[openstack-dev] [Neutron] db-level locks, non-blocking algorithms, active/active DB clusters and IPAM

Salvatore Orlando sorlando at nicira.com
Wed Feb 25 16:33:04 UTC 2015


On 25 February 2015 at 16:52, Carl Baldwin <carl at ecbaldwin.net> wrote:

> jOn Mon, Feb 23, 2015 at 5:07 AM, Salvatore Orlando <sorlando at nicira.com>
> wrote:
> > Lazy-Stacker summary:
> > I am doing some work on Neutron IPAM code for IP Allocation, and I need
> to
> > found whether it's better to use db locking queries (SELECT ... FOR
> UPDATE)
> > or some sort of non-blocking algorithm.
> > Some measures suggest that for this specific problem db-level locking is
> > more efficient even when using multi-master DB clusters, which kind of
> > counters recent findings by other contributors [2]... but also backs
> those
> > from others [7].
> >
> > The long and boring thing:
> >
> > In the past few months there's been a fair amount of discussion
> concerning
> > the use of locking queries (ie: SELECT ... FOR UPDATE) in various
> OpenStack
> > projects, especially in connection with the fact that this kind of
> queries
> > is likely to trigger write set certification failures in synchronous db
> > replication engines such as MySQL Galera - as pointed out in [1] and
> > thoroughly analysed in [2].
> > Neutron, in particular, uses this construct often - and the correctness
> of
> > the whole IPAM logic depends on it. On this regard Neutron is also
> guilty of
> > not implementing any sort of retry mechanism. Eugene, Rossella, and
> others
> > have been working towards fixing this issue. Some examples of their work
> can
> > be found at [3] and [4].
> >
> > However, techniques such as "compare and swap" described in [2] can be
> used
> > for implementing non-blocking algorithms which avoid at all the write-set
> > certification issue.
> > A neutron example of such technique can be found in [5]. However, a bug
> in
> > this process found by Attila [6], and the subsequent gerrit discussion
> [7],
> > raised further questions on locking vs non-blocking solutions.
> > At this stage, we know that using database-level locks triggers write-set
> > certification failures in synchronous multi master modes. This failures
> are
> > reported as deadlock errors. Such errors can be dealt with retrying the
> > transaction. However, this is claimed as not efficient in [2], whereas
> > Attila in [7] argues the opposite.
> >
> > As I'm rewriting Neutron's IPAM logic as a part of [8], which heavily
> relies
> > on this construct, I decided to spend some time to put everything to the
> > test.
> > To this aim I devised 3 algorithms.
> >
> > A-1) The classic one which locks the availability ranges for a subnet
> until
> > allocation is complete, augmented with a simple and brutal retry
> mechanism
> > [9].
>
> So, similar to today's implementation.
>
> > A-2) A wait-free 2 step process, in which the first one creates the IP
> > allocation entry, and the second completes it by adjusting availability
> > ranges [10]. Primary key violations will trigger retries.
>
> My summary:  queries RESERVED ip requests and subtracts them from
> availability.  Attempts to generate an IP from the resulting set.
> Adjust availability in an idempotent way as a post-step.  Does that
> sound about right?
>

Correct.

>
> Seems there are four flavors of this.  Did you compare them?  Which
> one did you use to compare with the other two?
>

There are indeed 4 flavors. Random and sequential, and for each one of them
with or without a preliminary range check to verify whether the IP address
has already been removed by a concurrent thread and hence skip the process.
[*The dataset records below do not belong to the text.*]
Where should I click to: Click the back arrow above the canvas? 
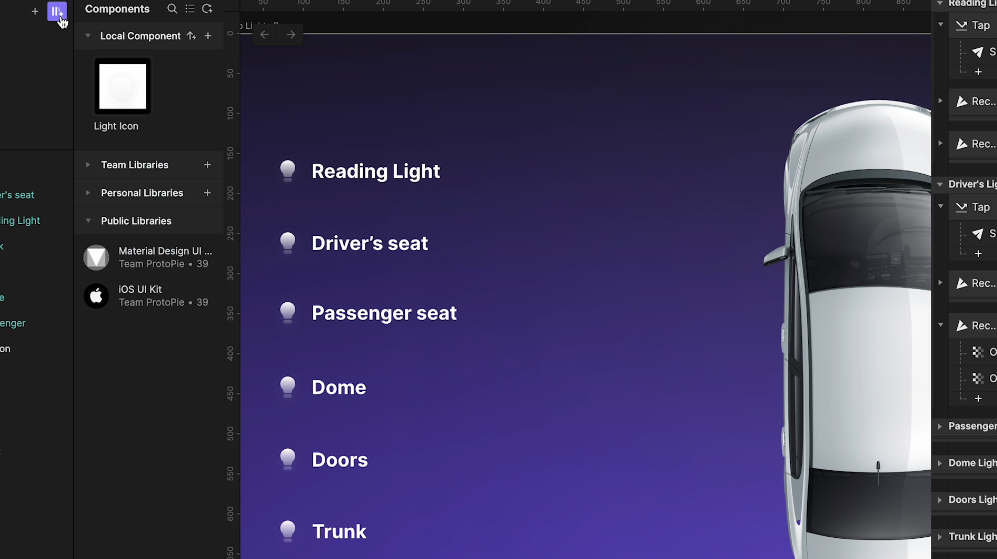[x=264, y=35]
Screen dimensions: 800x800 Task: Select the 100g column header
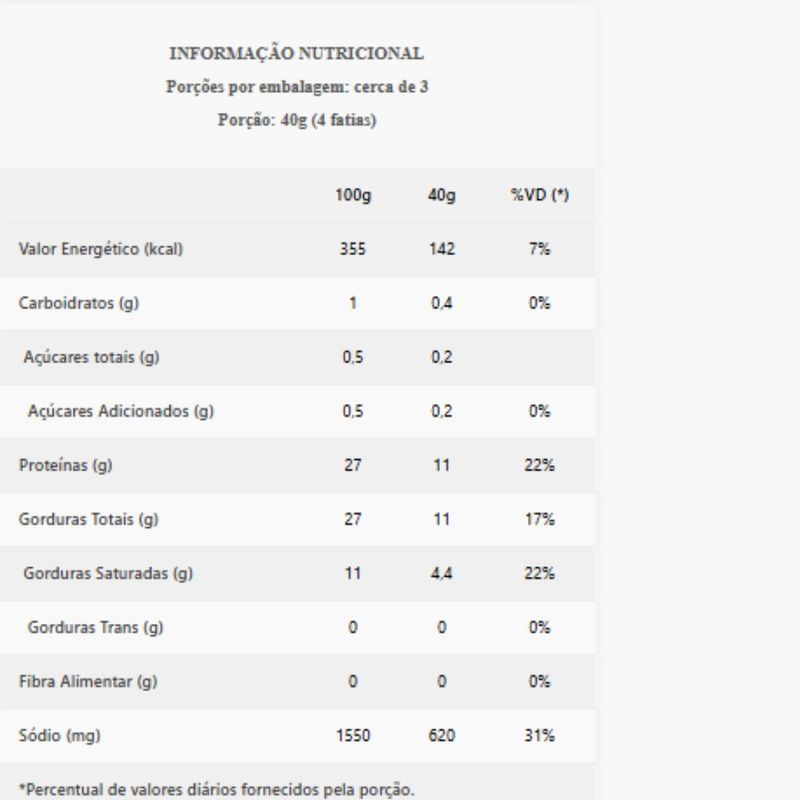pyautogui.click(x=353, y=196)
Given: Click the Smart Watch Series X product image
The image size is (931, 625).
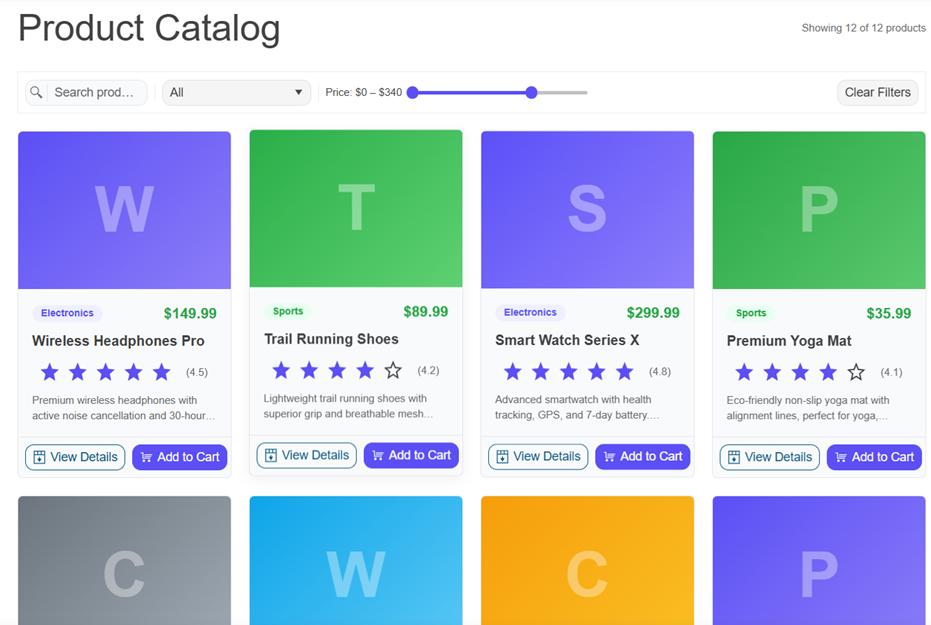Looking at the screenshot, I should (x=587, y=207).
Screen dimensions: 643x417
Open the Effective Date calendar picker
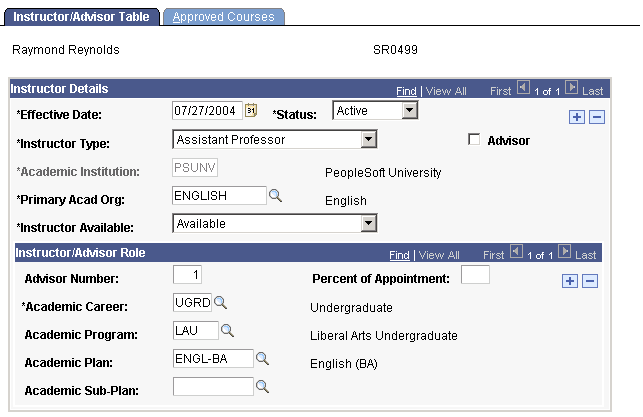pyautogui.click(x=251, y=111)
Random allocation works terribly with availability ranges. This is mainly
because adjusting them with random allocation in the great majority of
cases means doing 1 update + 1 insert query at least, whereas sequential
allocation usually results in a single update query.
The range check before retrying brings improvements in the majority of
cases tested in this experimental campaign. However, its effectiveness
decreases when the concurrency level is low, so it might not be the best
solution.


> > A-3) A wait-free, lock-free 3 step process [11], which adopts
> > compare-and-swap [2] and the same election process as the bully algorithm
> > [12].
>
> Also, 2 flavors of this one:  random and sequential.  I'll admit I did
> not fully grok this implementation.  It looks to me like it would be
> inefficient.
>

It sounds inefficient because we are making very little assumptions on the
underlying database. I think its effectiveness can be improved;
nevertheless is its complexity that worries me.

>
> > Unfortunately neutron does not create IP records for every address in a
> > subnet's CIDR - this would be fairly bad for IPv6 networks. Therefore we
> > cannot simply apply the simple CAS technique introduced in [2].
>
> What if it created records for only N addresses and did the same sort
> of thing with those?  That would mitigate the issue with IPv6 and
> large IPv4 subnets.  If those N are exhausted then we'd have to run a
> routine to create more records.  Multiple workers could run that
> routine at the same time but I imagine that they would all attempt to
> insert the same set of new records and only one would win.  The others
> would hit key violations and try to allocate again.
>

I thought of the same strategy but did not implement it. Nevertheless it
might be a good candidate, and we should put it to the test.
In this case we should test how it scales with subnets where a large
amounts of IPs is allocated. We need to ensure select queries are optimized
as they might analyse tens of thousands of records or even more.
The aspect of extending the pool of IPs when the chunk is exhausted is
another interesting one. As you note, multiple workers might crash there.
In my opinion since this is an unfrequent operation we might find a way to
designate a single worker which does this kind of thing. This is something
neutron is currently unable to do, but it should not be difficult.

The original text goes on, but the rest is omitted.